_Collected data_.
● ● ● ● ● ● ●

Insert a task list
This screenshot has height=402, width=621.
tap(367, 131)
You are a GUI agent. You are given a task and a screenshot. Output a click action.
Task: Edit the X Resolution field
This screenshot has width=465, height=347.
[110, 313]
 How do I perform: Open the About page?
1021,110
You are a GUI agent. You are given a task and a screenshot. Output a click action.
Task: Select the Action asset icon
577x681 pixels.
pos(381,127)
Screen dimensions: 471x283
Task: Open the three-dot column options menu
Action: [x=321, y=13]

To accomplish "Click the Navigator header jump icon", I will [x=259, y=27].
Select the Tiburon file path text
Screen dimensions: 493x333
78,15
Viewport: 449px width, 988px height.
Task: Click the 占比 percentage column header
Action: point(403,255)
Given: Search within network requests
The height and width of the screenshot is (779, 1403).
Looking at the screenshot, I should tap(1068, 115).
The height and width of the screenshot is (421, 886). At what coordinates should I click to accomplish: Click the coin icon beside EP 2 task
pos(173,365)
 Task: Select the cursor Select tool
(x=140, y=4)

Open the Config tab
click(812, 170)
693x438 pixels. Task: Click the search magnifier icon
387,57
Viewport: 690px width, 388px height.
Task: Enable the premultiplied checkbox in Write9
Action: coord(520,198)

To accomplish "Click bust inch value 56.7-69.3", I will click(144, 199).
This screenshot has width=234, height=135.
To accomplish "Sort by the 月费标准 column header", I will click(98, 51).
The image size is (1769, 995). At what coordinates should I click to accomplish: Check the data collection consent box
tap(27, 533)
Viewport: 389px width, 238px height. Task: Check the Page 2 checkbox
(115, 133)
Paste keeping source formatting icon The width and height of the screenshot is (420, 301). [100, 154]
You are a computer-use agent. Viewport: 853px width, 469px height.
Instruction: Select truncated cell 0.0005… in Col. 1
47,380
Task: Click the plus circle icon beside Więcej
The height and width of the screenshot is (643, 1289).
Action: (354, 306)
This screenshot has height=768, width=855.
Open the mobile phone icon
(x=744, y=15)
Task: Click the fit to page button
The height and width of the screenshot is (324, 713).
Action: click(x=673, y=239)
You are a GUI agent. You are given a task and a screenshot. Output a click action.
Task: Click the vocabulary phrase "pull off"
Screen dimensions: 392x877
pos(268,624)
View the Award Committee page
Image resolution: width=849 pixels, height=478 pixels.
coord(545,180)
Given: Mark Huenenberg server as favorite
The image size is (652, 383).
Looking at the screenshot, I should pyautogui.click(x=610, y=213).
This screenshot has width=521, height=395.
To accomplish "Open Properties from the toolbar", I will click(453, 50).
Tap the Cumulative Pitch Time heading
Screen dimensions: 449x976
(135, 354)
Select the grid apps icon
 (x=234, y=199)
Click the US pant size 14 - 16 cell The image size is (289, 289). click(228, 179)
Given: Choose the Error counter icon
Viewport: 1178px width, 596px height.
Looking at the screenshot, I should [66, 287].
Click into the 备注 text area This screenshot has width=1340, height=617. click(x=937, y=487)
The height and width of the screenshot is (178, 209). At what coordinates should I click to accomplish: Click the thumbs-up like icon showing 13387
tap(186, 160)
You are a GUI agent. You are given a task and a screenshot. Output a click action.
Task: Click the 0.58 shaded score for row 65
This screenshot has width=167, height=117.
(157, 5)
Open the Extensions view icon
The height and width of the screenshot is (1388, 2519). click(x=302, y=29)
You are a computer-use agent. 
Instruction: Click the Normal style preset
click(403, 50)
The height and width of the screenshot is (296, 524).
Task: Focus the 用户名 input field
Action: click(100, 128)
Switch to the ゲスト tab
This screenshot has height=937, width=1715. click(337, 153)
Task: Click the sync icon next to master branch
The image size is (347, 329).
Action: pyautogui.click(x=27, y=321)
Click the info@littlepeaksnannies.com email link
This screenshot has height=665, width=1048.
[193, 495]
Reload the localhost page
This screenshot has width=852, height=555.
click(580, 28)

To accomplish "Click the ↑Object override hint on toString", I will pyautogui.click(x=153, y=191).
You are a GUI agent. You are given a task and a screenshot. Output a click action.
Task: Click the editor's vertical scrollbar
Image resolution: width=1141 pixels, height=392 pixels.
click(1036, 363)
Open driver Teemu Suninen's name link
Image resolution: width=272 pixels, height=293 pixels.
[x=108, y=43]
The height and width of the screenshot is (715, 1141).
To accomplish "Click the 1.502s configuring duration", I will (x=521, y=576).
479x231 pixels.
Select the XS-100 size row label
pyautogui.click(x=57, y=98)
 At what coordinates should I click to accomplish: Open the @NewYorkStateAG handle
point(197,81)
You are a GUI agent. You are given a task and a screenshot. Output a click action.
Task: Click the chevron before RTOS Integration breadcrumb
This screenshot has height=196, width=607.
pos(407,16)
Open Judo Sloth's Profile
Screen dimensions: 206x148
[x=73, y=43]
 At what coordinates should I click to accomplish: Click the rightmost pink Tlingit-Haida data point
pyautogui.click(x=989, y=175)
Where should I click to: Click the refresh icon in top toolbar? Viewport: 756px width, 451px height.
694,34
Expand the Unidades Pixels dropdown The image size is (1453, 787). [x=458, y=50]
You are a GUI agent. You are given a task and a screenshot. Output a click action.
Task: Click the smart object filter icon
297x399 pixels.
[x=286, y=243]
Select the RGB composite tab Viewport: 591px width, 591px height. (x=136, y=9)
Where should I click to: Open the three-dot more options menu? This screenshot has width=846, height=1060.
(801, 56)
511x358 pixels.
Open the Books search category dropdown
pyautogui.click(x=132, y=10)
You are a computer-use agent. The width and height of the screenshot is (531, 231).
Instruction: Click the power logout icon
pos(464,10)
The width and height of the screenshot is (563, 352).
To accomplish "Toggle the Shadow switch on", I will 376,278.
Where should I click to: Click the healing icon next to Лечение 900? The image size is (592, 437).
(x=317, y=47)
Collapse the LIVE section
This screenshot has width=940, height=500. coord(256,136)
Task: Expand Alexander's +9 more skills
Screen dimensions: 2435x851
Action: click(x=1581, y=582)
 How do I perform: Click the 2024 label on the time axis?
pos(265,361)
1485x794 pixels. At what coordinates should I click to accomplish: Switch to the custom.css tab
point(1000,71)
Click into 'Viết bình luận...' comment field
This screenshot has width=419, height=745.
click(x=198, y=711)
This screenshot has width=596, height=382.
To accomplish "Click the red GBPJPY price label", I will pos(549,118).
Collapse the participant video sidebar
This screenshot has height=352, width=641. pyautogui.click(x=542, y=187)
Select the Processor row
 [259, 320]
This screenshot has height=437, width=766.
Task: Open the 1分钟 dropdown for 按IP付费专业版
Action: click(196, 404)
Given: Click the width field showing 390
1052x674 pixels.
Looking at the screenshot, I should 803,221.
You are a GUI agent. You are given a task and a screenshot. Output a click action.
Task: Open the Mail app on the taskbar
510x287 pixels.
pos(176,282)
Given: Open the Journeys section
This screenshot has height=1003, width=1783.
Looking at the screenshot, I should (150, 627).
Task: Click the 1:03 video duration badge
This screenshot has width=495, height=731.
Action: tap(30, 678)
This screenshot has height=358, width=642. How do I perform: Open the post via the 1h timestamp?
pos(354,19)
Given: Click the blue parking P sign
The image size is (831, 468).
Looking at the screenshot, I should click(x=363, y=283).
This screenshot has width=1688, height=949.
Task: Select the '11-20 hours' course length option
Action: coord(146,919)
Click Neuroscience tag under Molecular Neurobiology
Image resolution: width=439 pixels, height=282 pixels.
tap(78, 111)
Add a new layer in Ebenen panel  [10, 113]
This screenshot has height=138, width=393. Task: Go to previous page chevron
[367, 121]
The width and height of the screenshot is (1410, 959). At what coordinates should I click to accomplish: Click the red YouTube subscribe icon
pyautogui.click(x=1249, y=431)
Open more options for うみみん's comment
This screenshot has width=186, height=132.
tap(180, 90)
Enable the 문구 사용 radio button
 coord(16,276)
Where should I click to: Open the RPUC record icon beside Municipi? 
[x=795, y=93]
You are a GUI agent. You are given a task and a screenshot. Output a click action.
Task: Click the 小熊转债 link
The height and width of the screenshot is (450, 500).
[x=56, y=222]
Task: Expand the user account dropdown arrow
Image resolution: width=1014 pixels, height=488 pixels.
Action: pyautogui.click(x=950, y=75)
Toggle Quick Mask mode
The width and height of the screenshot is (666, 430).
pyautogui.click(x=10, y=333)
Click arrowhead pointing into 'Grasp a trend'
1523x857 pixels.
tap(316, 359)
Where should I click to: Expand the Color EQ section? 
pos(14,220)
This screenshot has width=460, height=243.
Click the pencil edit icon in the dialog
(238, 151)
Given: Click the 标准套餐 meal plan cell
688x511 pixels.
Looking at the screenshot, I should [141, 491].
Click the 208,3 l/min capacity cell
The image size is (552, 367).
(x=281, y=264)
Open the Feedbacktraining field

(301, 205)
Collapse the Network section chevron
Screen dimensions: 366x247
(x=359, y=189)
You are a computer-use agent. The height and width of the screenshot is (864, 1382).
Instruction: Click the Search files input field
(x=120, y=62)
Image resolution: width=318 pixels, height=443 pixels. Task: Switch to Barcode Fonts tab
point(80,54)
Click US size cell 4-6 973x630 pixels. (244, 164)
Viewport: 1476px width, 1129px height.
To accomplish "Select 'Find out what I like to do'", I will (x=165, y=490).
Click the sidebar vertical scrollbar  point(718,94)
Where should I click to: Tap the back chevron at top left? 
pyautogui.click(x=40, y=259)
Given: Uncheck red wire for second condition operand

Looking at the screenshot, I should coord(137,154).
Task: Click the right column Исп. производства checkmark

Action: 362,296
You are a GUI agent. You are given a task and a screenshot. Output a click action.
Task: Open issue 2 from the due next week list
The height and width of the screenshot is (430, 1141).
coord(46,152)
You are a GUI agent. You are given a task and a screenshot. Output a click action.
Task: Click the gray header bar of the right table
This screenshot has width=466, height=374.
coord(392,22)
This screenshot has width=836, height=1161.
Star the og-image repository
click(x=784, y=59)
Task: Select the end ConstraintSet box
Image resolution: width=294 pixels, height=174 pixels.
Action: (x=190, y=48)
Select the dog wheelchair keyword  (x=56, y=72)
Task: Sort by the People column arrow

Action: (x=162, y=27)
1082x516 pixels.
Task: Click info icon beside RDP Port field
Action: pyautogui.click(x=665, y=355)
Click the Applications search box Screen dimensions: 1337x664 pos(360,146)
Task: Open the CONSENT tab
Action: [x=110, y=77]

● ● ● ● ● ● ●

_Directions for this task_.
Transcribe the lines above verbatim, from the line with "Task: Click the right" to the line with "Action: 362,296", both included.

_The output_.
Task: Click the right column Исп. производства checkmark

Action: 362,296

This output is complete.